- **DOCUMENT EXCERPT**:
------------------------------------------------
Economic Growth in a Free Society

By WW Rowstow

Published by M. R. Pai for Forum of Free Enterprise, "Sohrab House", 235, Dr. Dadabhai Naoroji Road, Bombay 1, and printed by H. Narayan Rao at H. R. Mohan & Co., 9-B, Cawasjee Patel Street, Bombay 1. · Bombay · 1963

8 pages

Summary

W. W. Rostow’s address, reprinted from The Hindu of 2–4 September 1963 and circulated by the Forum of Free Enterprise in November 1963, argues that economic development is the central problem of the modern world: the gap between nations with roughly $3,000 per head of gross national product and those with as little as $50 per head. Rostow insists that the operational criterion is regular, equitable growth substantially exceeding population increase, and that no nation has been spared the common sequence of problems — only the resources, technology, and political and social arrangements available to solve them differ.

The pamphlet’s argumentative centre is a defence of private enterprise as the engine of growth inside a framework that only government can supply. Foreign aid, Rostow says, is helpful only as a margin to self-mobilised national effort; he cites Adam Smith’s prescription for eighteenth-century underdeveloped Britain to underline that national programming and government provision of social overhead capital — schools, irrigation, highways, land tenure reform — are preconditions for a vital private sector. He warns against the false antithesis between national planning and private enterprise, drawing on Japanese and American precedents where the state launched first-generation industry before private business took over.

Rostow then attacks the doctrine that totalitarian regimes outpace free societies in growth. Citing 1962 GNP growth figures — 3.6 per cent for Communist nations, 4.8 per cent for NATO, 5.4 per cent for the United States — he holds that the economic gap between the Free World and the Communist bloc is widening, and that the Indian sub-continent’s progress, achieved “under God and law,” vindicates the principle of consent over police-state methods. He closes with an Alliance for Progress-style call to demonstrate the compatibility of human freedom and economic development, urging confidence in the “great humanistic tradition.”

Key points

  • Frames the rich-poor divide as the defining problem of the modern world — a gap stretching from $50 to almost $3,000 per head measured in gross national product.

  • Defines the operational criterion of development as regular, equitable growth at a rate substantially higher than population increase; stagnation, not absolute poverty, is the diagnostic.

  • Aid from outside a country only helps to the extent that the recipient government and people organise their own resources; aid is a margin, not a substitute, for national mobilisation.

  • Defends national programming as a prerequisite to a healthy private sector, citing Adam Smith on eighteenth-century Britain and Japan’s state-launched industrialisation under the Meiji-era samurai class.

  • Argues that government must finance social overhead capital — schools, irrigation, highways, land-tenure reform — and create the macroeconomic framework within which agriculture and private enterprise can expand.

  • Treats agriculture and industry as complementary rather than competing claims on scarce capital, and insists that rural growth and the freedom of the peasant are essential to modernisation.

  • Rejects the once-credible proposition that Communist societies grow faster than free ones, citing 1962 GNP growth figures of 3.6% for Communist nations, 4.8% for NATO, and 5.4% for the United States.

  • Concludes with an Alliance for Progress-flavoured affirmation that human freedom and economic development are compatible, and that the great humanistic tradition can be sustained with wit, faith, and persistence.
------------------------------------------------
- **ASSIGNMENT**: Please repeat the passage from the pamphlet summary verbatim, starting at "Economic Growth in" and ending after "solve them differ.".

- **DATA SUPPLIED**:
------------------------------------------------
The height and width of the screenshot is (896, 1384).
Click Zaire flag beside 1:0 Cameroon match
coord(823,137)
------------------------------------------------
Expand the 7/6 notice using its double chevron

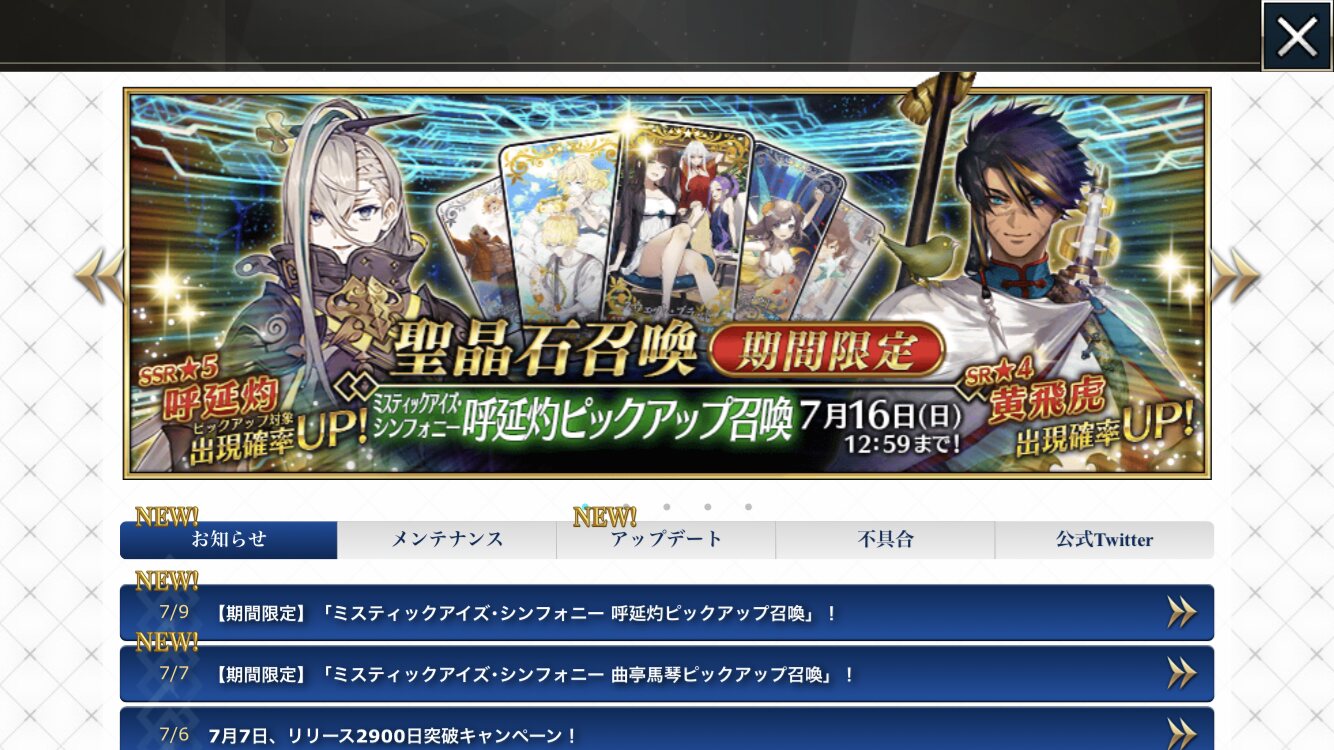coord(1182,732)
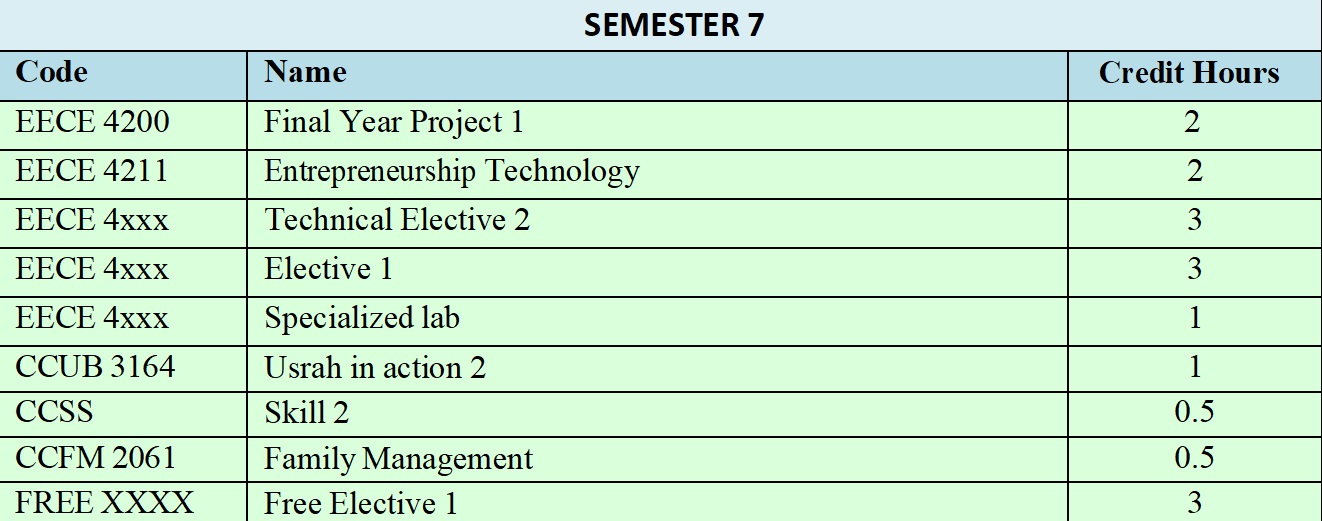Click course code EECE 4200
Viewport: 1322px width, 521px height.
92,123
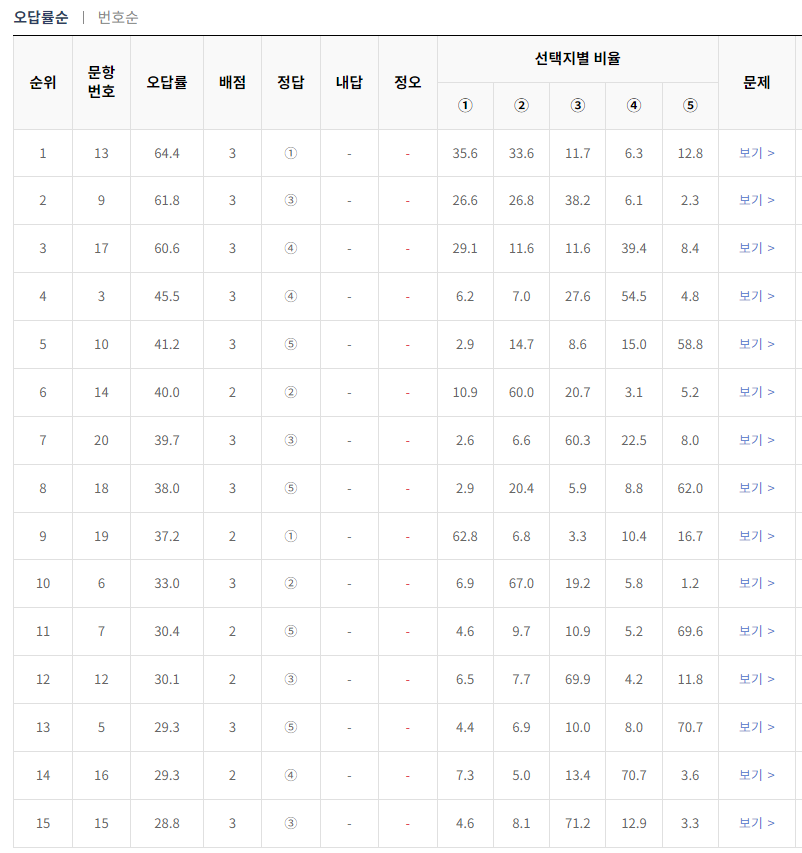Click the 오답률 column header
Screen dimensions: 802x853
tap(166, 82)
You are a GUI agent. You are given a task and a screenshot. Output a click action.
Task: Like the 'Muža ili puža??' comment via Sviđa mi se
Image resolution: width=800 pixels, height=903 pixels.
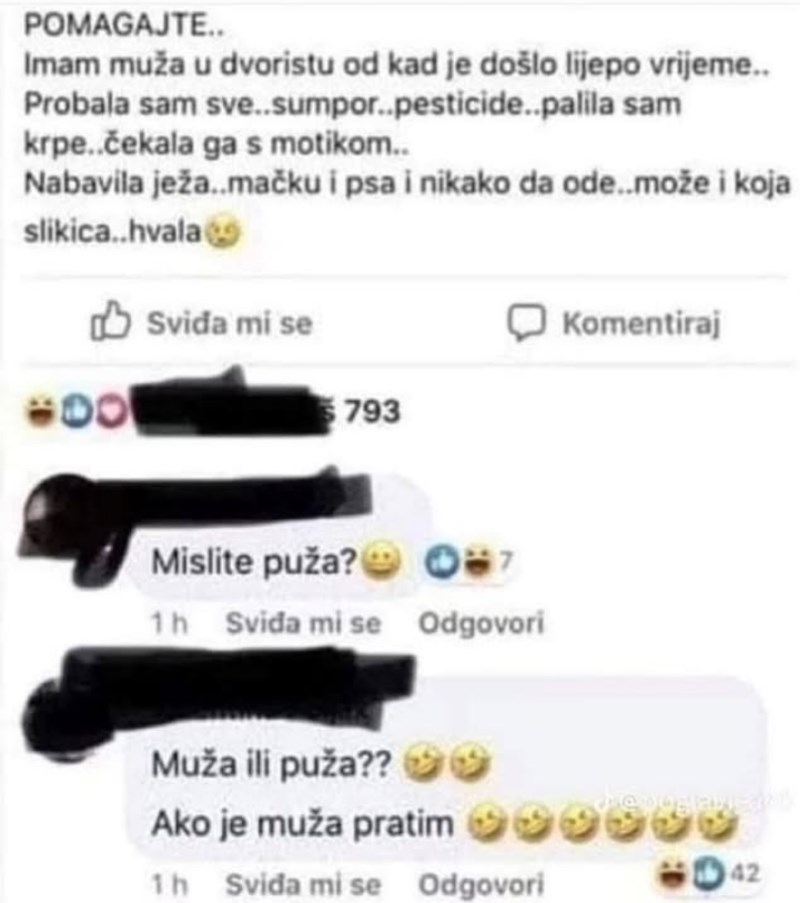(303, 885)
------------------------------------------------
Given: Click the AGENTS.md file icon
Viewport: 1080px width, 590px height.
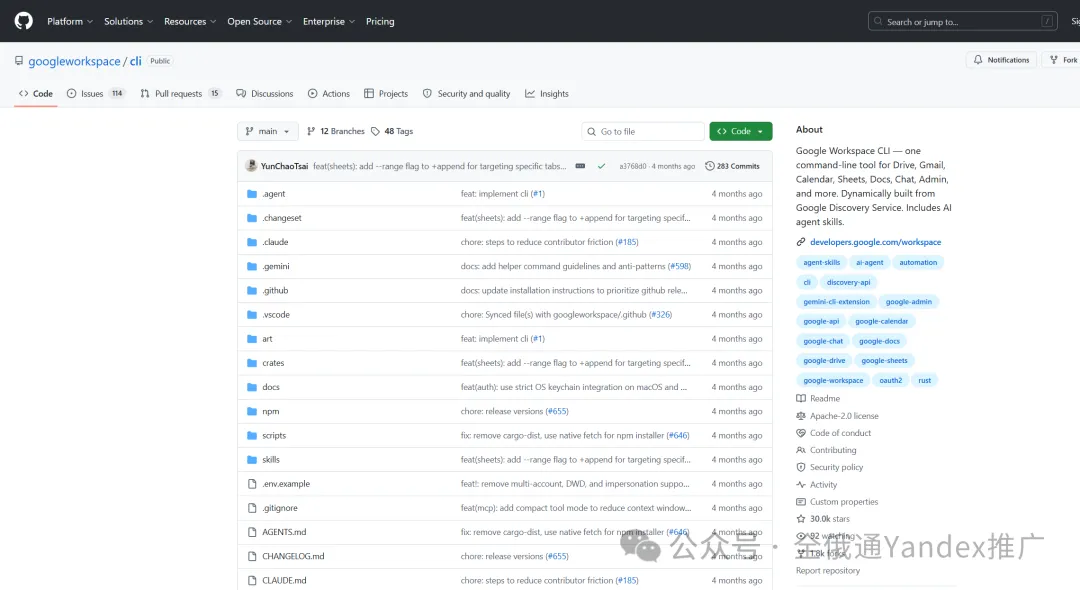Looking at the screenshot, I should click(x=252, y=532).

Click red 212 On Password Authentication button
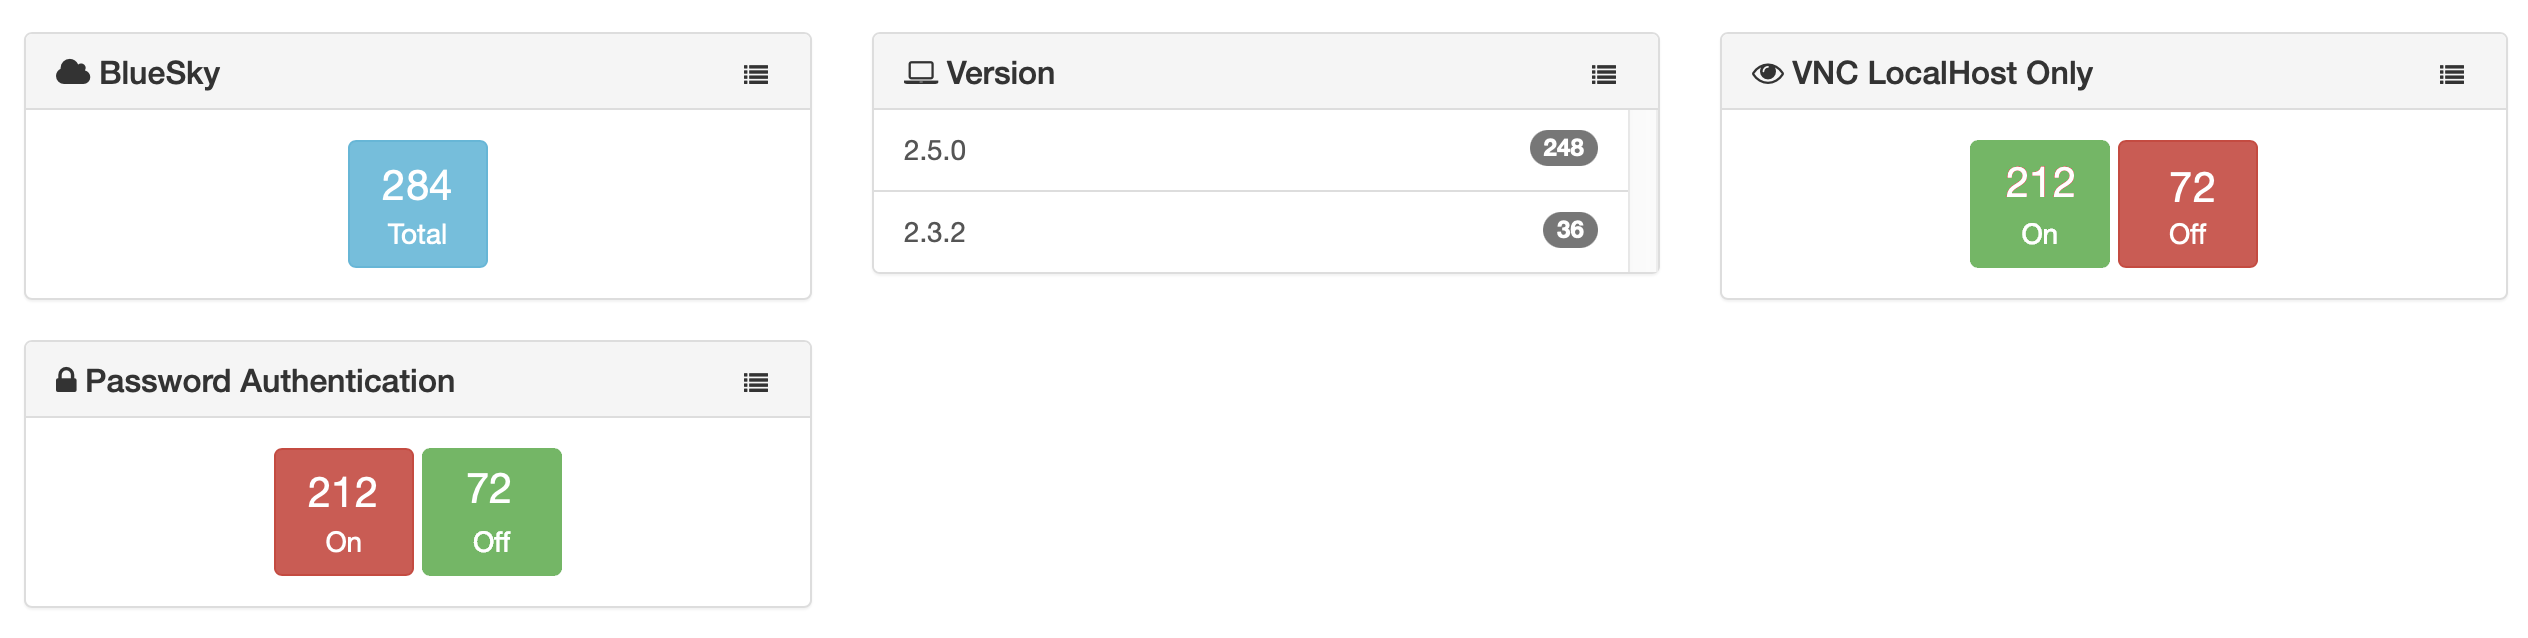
------------------------------------------------
- **RESPONSE TO THIS EXERCISE**:
Economic Growth in a Free Society

By WW Rowstow

Published by M. R. Pai for Forum of Free Enterprise, "Sohrab House", 235, Dr. Dadabhai Naoroji Road, Bombay 1, and printed by H. Narayan Rao at H. R. Mohan & Co., 9-B, Cawasjee Patel Street, Bombay 1. · Bombay · 1963

8 pages

Summary

W. W. Rostow’s address, reprinted from The Hindu of 2–4 September 1963 and circulated by the Forum of Free Enterprise in November 1963, argues that economic development is the central problem of the modern world: the gap between nations with roughly $3,000 per head of gross national product and those with as little as $50 per head. Rostow insists that the operational criterion is regular, equitable growth substantially exceeding population increase, and that no nation has been spared the common sequence of problems — only the resources, technology, and political and social arrangements available to solve them differ.